# Programming Exercise 8: Recommender systems

Welcome to part 2 of programming exercise 8, Recommendor systems. In this part of the exercise, we will implement the collaborative filtering learning algorithm and apply it to a dataset of movie ratings. This dataset consists of ratings on a scale of 1 to 5. The dataset has ${n_u = 943}$ users, and ${n_m = 1682}$ movies. The objective of collaborative filtering is to predict movie ratings for the movies that users have not yet rated, that is, the entries with ${R_{(i,j)} = 0}$. This will allow us to recommend the movies with the highest predicted ratings to the user.

**Instruction:**
- To run code in a cell: Do - `Shift+Enter` or Click - `Cell -> Run Cell`.

**Objective:**
- To learn how to implement the collaborative filtering learning algorithm and apply it to a dataset of movie ratings.

**You will learn how to:**
- Implement the collaborative filtering learning algorithm.

## Import packages ##

First lets run the cell below to import all the packages that you will need for this exercise.
- [numpy](www.numpy.org) is the fundamental package for scientific computing with Python
- [Scipy](https://docs.scipy.org/doc/scipy/reference/generated/scipy.io.loadmat.html) is a common library to load `.mat` files in Python.
- [matplotlib](http://matplotlib.org) is a common library to plot graphs in python.

In [1]:
# Python ≥3.5 is required
import sys
assert sys.version_info >= (3, 5)

# Common imports
import numpy as np
import scipy.io as sio

# To make this notebook's output stable across runs
np.random.seed(42)

# To plot pretty figures
%matplotlib inline
import matplotlib as mpl
import matplotlib.pyplot as plt
from matplotlib.colors import LogNorm

# To suppress warnings
import warnings
warnings.filterwarnings('ignore')

%load_ext autoreload
%autoreload 2

##  2.1 - Loading movie ratings dataset ##

We shall first load the dataset `./data/ex8_movies.mat`, that is providing the variables $Y$ and $R$. The matrix $Y$ (a num movies x num users matrix) stores the ratings $y^{(i,j)}$ (from 1 to 5).
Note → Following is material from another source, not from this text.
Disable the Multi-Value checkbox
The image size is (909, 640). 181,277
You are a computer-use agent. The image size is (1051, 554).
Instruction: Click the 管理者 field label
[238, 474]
The matrix $R$ is an binary-valued indicator matrix, where $R{(i,j)} = 1$ if user $j$ gave a rating to movie $i$, and $R{(i,j)} = 0$ otherwise. The objective of collaborative filtering is to predict movie ratings for the movies that users have not yet rated, that is, the entries with $R{(i,j)} = 0$. This will allow us to recommend the movies with the highest predicted ratings to the user.

In [2]:
df_path = 'data/ex8_movies.mat' 
data    = sio.loadmat(df_path)
Y = data['Y']
R = data['R']

In this part of the exercise, we will be working with the matrices, $X$ and $Theta$:

![colfil](images/colfil.png)

The ${i-th}$ row of X corresponds to the feature vector $x^{(i)}$ for the ${i-th}$ movie, and the ${j-th}$ row of Theta corresponds to one parameter vector $\theta^{(j)}$, for the j-th user. Both $x^{(i)}$ and $\theta^{(j)}$ are n-dimensional vectors. For the purposes of this exercise, you will use $n = 100$, and therefore, $x^{(i)} \in \mathcal{R}^{100}$ and $\theta^{(j)} \in \mathcal{R}^{100}$. Correspondingly, $X$ is a ${n_m x 100}$ matrix and Theta is a $n_u x 100$ matrix.

**Results check**

In [3]:
print('\ni.  Y is a %d x %d matrix which stores the ratings(from 1 to 5) of %d movies on %d users.\n'\
      %(Y.shape[0],Y.shape[1],Y.shape[0],Y.shape[1]))
print('ii. R is a %d x %d binary-valued indicator matrix, where R(i,j) = 1\
if user j gave a rating to movie i,\n and R(i,j) = 0 otherwise\n' %(R.shape[0],R.shape[1]))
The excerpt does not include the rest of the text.